In the stretch of the listing from the line containing "Image resolution: width=1074" through the line containing "The width and height of the screenshot is (1456, 819).", rename "Instruction" to "Directive" and reproduce only those lines, leaving everything else unchanged.

---------- Task material

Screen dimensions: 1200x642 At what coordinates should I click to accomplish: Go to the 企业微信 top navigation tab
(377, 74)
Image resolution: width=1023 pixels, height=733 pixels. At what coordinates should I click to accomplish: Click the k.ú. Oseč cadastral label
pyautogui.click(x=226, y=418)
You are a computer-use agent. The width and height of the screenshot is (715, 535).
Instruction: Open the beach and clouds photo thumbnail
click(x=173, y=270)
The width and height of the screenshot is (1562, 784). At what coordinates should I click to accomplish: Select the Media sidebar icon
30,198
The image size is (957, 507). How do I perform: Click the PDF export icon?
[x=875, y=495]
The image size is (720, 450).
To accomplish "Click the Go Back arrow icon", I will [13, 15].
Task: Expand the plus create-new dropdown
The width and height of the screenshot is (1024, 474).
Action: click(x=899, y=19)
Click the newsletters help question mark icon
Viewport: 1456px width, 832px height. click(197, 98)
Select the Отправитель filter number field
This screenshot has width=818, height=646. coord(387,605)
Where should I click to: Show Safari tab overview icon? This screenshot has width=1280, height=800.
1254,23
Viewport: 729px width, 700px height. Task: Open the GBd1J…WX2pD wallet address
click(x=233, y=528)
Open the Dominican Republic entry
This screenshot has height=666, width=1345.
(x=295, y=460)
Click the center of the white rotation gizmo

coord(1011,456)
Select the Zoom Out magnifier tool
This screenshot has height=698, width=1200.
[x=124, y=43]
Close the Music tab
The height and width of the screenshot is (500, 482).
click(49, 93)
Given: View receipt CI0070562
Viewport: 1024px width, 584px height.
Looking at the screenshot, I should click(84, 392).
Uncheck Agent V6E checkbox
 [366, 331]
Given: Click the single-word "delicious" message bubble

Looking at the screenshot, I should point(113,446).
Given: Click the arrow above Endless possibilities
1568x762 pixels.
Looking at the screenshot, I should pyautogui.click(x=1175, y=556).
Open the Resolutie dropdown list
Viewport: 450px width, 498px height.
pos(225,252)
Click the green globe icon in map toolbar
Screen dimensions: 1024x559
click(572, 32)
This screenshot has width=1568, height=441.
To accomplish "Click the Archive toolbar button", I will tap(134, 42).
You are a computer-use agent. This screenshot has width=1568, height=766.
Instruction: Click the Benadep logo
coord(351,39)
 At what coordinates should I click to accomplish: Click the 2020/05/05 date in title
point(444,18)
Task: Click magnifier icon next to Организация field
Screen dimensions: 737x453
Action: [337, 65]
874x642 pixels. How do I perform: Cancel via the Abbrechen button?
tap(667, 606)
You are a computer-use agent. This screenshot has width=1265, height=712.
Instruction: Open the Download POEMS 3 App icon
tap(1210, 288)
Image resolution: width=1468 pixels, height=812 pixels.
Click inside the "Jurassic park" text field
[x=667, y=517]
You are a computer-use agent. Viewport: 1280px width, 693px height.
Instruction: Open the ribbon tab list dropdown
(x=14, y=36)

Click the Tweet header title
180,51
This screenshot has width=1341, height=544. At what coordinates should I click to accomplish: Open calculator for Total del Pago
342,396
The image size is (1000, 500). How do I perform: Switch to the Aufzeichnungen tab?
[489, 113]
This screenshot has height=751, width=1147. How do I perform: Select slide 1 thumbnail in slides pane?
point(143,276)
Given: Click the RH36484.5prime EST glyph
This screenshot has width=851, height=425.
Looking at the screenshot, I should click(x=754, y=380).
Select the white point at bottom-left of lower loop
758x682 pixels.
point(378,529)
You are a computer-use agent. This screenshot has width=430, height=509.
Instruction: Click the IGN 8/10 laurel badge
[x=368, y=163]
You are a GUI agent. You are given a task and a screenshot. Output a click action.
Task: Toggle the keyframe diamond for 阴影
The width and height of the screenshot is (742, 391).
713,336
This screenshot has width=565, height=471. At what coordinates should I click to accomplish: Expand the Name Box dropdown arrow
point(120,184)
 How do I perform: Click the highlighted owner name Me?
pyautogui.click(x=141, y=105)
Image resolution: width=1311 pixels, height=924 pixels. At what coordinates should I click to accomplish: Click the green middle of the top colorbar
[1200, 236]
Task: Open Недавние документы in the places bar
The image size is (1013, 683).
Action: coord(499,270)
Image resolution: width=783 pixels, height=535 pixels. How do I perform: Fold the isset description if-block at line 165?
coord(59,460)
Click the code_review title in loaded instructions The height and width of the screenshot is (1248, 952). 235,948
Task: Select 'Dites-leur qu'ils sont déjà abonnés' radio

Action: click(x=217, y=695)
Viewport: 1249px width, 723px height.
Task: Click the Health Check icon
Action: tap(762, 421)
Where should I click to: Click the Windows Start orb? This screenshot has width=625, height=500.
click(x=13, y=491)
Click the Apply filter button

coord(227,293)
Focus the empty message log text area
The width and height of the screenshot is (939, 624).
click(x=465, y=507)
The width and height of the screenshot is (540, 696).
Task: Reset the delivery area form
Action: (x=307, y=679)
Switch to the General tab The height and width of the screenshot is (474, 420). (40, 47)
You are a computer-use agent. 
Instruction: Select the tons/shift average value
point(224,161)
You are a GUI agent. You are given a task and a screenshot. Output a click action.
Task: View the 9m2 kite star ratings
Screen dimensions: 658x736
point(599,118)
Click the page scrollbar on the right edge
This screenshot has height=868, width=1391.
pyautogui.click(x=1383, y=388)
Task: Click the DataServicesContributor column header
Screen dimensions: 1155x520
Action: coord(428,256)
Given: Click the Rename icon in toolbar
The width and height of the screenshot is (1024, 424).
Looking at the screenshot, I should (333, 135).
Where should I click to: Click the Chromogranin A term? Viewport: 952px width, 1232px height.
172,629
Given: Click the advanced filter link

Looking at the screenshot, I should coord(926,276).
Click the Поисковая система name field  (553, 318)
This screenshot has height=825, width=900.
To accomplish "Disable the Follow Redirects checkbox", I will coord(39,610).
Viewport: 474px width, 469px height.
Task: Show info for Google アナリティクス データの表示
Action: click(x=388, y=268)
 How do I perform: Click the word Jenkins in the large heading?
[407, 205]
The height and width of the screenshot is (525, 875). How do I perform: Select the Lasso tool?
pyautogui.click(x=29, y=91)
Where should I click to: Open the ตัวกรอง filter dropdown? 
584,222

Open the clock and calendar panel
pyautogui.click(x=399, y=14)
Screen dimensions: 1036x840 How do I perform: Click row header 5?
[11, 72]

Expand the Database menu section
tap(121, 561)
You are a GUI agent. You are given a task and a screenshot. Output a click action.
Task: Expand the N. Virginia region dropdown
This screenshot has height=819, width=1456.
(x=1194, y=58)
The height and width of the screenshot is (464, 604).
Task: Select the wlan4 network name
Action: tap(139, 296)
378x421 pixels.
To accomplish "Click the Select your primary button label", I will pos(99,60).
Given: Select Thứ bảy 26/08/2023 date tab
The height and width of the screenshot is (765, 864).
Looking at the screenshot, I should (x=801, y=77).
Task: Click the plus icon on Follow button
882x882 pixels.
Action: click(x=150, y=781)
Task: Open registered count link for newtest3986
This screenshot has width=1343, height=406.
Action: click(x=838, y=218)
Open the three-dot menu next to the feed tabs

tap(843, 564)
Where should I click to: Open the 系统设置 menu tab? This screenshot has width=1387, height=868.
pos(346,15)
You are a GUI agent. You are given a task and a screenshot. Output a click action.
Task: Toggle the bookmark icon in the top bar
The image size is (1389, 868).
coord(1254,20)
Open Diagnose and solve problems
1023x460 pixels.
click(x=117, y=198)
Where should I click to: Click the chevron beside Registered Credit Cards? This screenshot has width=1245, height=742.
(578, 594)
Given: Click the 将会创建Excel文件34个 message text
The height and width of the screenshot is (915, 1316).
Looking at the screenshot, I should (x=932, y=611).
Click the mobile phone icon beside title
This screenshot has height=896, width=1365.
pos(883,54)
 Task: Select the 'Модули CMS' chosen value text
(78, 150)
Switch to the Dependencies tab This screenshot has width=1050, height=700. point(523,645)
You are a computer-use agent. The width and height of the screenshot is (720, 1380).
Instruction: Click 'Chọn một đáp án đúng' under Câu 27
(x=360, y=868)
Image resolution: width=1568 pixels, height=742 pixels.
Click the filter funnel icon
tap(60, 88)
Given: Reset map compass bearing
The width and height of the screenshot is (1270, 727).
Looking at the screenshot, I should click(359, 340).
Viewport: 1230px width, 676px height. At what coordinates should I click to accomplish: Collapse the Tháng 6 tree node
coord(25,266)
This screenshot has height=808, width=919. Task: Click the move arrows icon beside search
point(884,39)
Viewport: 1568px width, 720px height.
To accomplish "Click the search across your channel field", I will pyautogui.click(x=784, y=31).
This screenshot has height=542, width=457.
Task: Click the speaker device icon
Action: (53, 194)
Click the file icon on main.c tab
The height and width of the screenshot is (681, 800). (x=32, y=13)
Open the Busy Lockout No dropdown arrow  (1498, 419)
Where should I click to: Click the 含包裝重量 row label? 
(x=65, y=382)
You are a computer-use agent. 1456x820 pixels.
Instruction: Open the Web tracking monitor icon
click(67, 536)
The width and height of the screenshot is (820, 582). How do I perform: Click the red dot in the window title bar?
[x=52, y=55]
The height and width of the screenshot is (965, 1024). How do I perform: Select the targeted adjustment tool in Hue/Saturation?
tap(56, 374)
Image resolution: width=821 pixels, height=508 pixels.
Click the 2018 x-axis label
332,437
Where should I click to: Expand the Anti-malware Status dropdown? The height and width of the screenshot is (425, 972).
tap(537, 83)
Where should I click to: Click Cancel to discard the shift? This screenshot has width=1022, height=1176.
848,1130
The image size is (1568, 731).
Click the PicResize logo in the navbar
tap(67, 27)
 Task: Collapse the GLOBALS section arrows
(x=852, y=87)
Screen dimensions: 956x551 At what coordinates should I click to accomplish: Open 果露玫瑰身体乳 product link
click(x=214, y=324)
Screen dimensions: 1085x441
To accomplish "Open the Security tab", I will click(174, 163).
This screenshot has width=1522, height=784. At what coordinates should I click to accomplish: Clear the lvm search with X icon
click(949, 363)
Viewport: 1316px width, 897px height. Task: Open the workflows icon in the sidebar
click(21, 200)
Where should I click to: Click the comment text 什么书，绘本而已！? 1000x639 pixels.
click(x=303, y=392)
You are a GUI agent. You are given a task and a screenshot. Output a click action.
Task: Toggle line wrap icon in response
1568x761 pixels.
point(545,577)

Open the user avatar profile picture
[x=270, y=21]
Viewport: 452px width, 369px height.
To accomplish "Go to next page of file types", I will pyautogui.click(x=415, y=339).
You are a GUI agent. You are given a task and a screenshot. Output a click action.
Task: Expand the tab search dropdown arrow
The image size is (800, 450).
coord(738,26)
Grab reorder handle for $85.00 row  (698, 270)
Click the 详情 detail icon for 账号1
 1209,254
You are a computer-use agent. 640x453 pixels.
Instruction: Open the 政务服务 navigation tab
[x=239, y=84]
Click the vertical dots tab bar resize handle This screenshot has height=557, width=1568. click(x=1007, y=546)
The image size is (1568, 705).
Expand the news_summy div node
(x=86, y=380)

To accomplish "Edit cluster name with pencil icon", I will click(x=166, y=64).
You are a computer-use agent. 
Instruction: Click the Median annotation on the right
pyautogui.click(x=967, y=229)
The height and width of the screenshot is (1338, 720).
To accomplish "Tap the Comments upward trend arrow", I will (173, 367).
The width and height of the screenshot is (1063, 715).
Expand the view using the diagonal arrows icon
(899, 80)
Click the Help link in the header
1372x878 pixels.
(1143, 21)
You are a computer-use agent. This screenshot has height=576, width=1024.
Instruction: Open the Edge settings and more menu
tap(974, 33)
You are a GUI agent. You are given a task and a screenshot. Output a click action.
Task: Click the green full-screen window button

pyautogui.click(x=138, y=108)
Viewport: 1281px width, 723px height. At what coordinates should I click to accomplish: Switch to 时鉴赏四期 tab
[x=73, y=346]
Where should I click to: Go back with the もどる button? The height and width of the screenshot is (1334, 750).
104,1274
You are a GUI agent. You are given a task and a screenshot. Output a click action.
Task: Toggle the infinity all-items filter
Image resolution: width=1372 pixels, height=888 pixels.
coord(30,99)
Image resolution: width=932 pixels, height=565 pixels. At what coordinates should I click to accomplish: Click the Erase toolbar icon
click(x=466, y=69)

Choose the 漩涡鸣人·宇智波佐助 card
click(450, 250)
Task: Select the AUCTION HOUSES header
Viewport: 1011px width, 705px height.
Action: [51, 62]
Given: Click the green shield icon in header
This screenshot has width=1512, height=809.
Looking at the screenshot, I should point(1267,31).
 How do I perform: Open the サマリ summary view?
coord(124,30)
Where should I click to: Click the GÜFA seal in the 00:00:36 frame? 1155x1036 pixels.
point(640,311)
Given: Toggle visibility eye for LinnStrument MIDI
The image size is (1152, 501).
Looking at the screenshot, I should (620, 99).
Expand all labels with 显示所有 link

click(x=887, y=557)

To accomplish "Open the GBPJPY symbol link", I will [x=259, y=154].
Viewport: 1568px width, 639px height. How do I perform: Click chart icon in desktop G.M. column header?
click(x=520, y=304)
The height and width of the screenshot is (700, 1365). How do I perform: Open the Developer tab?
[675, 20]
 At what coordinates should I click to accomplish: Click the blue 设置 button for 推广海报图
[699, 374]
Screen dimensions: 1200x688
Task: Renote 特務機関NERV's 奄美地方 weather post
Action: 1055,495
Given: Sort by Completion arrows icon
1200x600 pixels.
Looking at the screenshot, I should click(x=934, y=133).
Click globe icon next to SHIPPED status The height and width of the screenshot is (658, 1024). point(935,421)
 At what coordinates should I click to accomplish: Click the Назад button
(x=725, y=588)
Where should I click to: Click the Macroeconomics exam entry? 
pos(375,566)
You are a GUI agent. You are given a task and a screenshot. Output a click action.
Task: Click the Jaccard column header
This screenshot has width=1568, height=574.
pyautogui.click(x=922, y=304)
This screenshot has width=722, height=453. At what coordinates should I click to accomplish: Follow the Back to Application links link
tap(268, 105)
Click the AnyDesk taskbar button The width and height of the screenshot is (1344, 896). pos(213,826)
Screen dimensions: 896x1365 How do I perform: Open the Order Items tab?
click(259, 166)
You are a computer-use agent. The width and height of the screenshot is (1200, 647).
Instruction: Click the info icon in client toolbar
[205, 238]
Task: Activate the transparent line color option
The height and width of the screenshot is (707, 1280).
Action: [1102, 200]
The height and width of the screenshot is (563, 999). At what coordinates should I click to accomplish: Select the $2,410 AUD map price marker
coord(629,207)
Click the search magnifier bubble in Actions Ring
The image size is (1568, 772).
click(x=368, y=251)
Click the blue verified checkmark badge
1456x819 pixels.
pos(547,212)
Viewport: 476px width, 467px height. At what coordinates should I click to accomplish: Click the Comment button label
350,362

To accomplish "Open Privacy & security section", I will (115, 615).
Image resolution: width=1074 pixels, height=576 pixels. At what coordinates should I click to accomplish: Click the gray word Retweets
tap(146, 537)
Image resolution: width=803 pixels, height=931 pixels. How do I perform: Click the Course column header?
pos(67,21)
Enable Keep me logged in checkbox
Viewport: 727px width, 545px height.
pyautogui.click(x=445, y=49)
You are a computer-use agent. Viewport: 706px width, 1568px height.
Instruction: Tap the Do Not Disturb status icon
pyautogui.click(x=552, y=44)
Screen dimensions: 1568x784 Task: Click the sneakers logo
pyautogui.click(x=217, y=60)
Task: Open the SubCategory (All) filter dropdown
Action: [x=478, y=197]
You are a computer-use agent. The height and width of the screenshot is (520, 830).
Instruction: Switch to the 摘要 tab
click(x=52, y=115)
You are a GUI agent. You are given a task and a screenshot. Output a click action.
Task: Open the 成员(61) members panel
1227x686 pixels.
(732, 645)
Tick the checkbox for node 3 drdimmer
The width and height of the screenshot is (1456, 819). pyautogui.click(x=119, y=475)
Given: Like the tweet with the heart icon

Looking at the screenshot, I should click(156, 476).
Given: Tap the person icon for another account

--------------------

• Solved problem:
Image resolution: width=1074 pixels, height=576 pixels. At what coordinates should I click to accomplish: Click the gray word Retweets
tap(146, 537)
Image resolution: width=803 pixels, height=931 pixels. How do I perform: Click the Course column header?
pos(67,21)
Enable Keep me logged in checkbox
Viewport: 727px width, 545px height.
pyautogui.click(x=445, y=49)
You are a computer-use agent. Viewport: 706px width, 1568px height.
Directive: Tap the Do Not Disturb status icon
pyautogui.click(x=552, y=44)
Screen dimensions: 1568x784 Task: Click the sneakers logo
pyautogui.click(x=217, y=60)
Task: Open the SubCategory (All) filter dropdown
Action: [x=478, y=197]
You are a computer-use agent. The height and width of the screenshot is (520, 830).
Directive: Switch to the 摘要 tab
click(x=52, y=115)
You are a GUI agent. You are given a task and a screenshot. Output a click action.
Task: Open the 成员(61) members panel
1227x686 pixels.
(732, 645)
Tick the checkbox for node 3 drdimmer
The width and height of the screenshot is (1456, 819). pyautogui.click(x=119, y=475)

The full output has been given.